You can even let your concrete implementations implement the query interfaces if you want:

class PostgresAccountRepository implements AccountRepository, SearchAccounts
{
    // ...
}

Secondly, languages that use promises for modelling asynchronous behaviour tend to force the interface to expose that asynchrony in the method signature. So if the language would use promises to faciliate asynchronous communication with the database, you can’t really create an interface that hides this implementation detail. For example, with typescript we would have:

interface AccountRepository {
    getById(accountId: string): Promise<Account>;
    save(account: Account): Promise<void>;
}

which isn’t all that bad, but is still a quirk to be aware of. The “test” implementations can use promises that resolve immediately after finding the account within a Map:

class InMemoryAccountRepository implements AccountRepository {
    private accounts: Map<string, Account> = new Map<string, Account>();

    public getById(accountId: string): Promise<Account> {
        const account = this.accounts.get(accountId);

        if (account !== undefined) {
            return Promise.resolve(account);
        } else {
            return Promise.reject(new Error("account not found"));
        }
    }

    public save(account: Account): Promise<void> {
        this.accounts.set(account.id, account);
        return Promise.resolve();
    }
}

Note: with async notation it is almost identical:

class InMemoryAccountRepository implements AccountRepository {
    private accounts: Map<string, Account> = new Map<string, Account>();

    public async getById(accountId: string): Promise<Account> {
        const account = this.accounts.get(accountId);

        if (account !== undefined) {
            return account;
        } else {
            throw new Error("account not found");
        }
    }

    public async save(account: Account): Promise<void> {
        this.accounts.set(account.id, account);
    }
}

Lastly, we have naming conventions.

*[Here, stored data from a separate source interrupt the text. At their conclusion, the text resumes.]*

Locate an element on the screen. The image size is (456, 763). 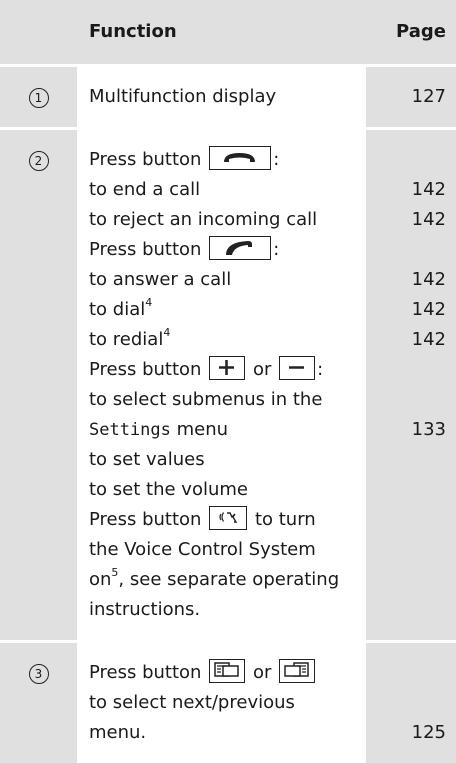
table-row: 1 Multifunction display 127 is located at coordinates (228, 96).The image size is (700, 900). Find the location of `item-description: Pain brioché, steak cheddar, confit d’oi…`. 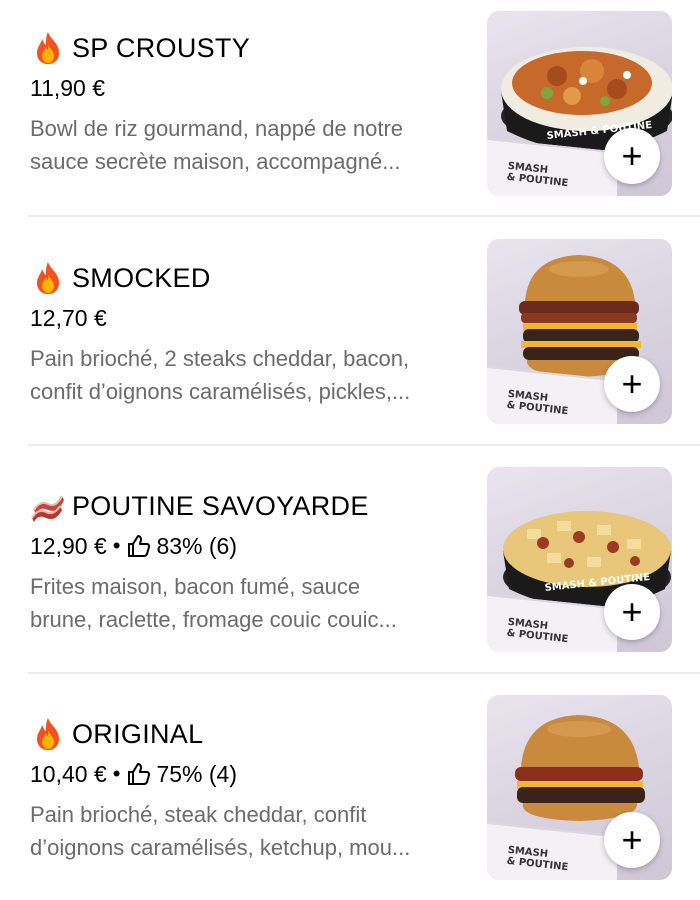

item-description: Pain brioché, steak cheddar, confit d’oi… is located at coordinates (252, 831).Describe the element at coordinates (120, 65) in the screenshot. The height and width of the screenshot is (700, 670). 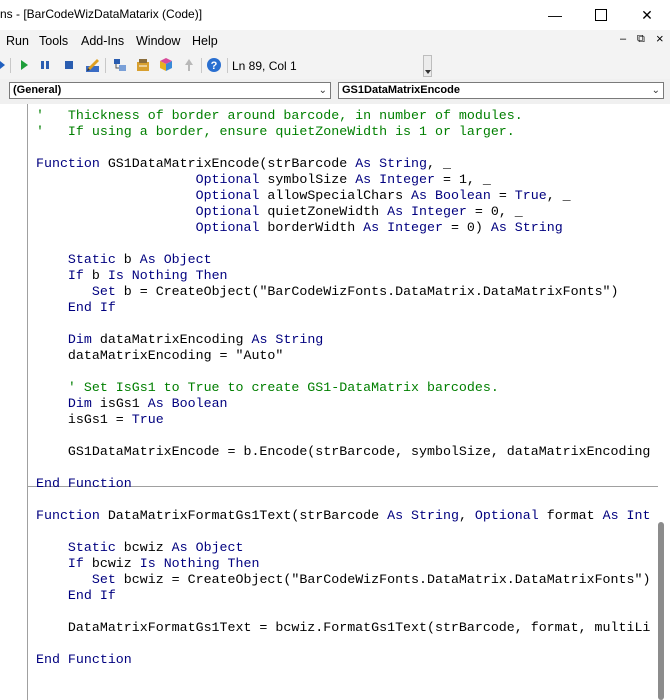
I see `project-explorer-icon` at that location.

This is entirely personal, and comes down mainly to disagreements when working on shared codebases over how a named instance variable for a repository should be.

You’ve probably noticed above that in WithdrawFunds I named the instance variable as though it were just a collection. So I don’t have $accountsRepository, but just $accounts. I do this because it’s in the definition of the repository pattern that it gives the illusion of a collection, and suffixing it -Repo or -Repository kinda ruins that illusion. I like it when names of classes, interfaces, methods and variables communicate their original intent where possible.

Understandably, you may be thinking: but if you’re dealing with an explicitly in-memory collection? If I have a class like AccountCollection, which is meant to deal with operations on in-memory accounts, won’t that cause confusion with AccountRepository? Especially when I have a method that uses both the collection and the repository!

I would say in response:

Most of the time, the need for a -Collection class is borne from the language itself not supporting generics. If you have a generic Collection class, you can get the functionality by instantiating a Collection<Account> when the language supports it. It is unfortunate for some languages that don’t yet support it (e.g. PHP), but it is what it is.
Assuming that you have modelled your entities using well-designed aggregates, you are very unlikely to do use both a -Repository and a -Collection for the same entity type in the same method. You should not need to search for (and persist) multiple of the same kind of entity within the same action (with the obvious exception being batch update operations, and that is a meatier topic for another day!). The -Collection will most likely be used in the query model instead (since it will likely involve searching/filtering for multiple entities of the same kind)

Hopefully you’ve enjoyed this look into the repository pattern, and I hope it helps you with your own projects!